**The exercise**
Format each line of the material below as a Markdown table with two columns, Row for the row number and Line for the text. Skip blank lines and leave the pictures out.

------ Supplied information ------

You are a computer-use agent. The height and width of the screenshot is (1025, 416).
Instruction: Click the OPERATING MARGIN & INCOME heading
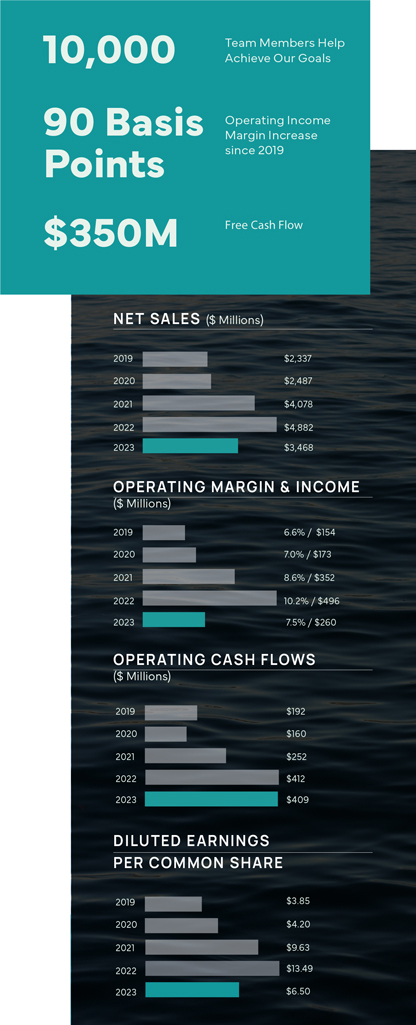236,487
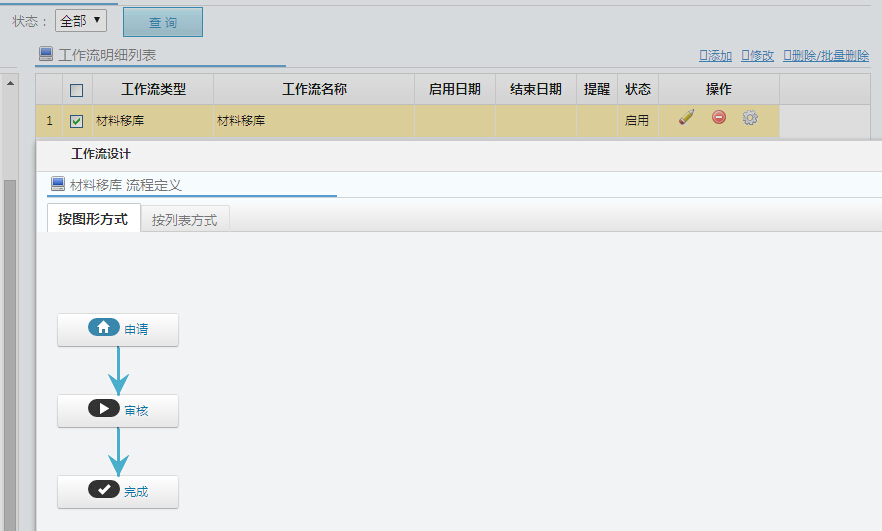Screen dimensions: 882x531
Task: Click the 修改 link
Action: pyautogui.click(x=758, y=56)
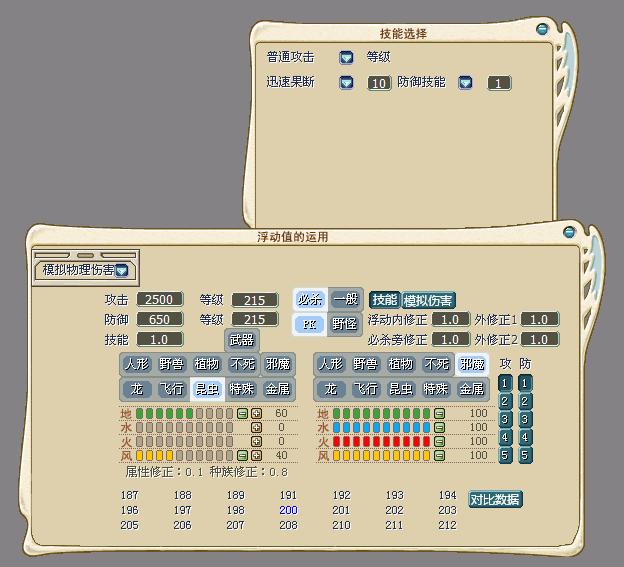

------

**Worked answer**
| Row | Line |
|---|---|
| 1 | You are a computer-use agent. The height and width of the screenshot is (1025, 416). |
| 2 | Instruction: Click the OPERATING MARGIN & INCOME heading |
| 3 | 236,487 |
| 4 | Screen dimensions: 882x531 |
| 5 | Task: Click the 修改 link |
| 6 | Action: pyautogui.click(x=758, y=56) |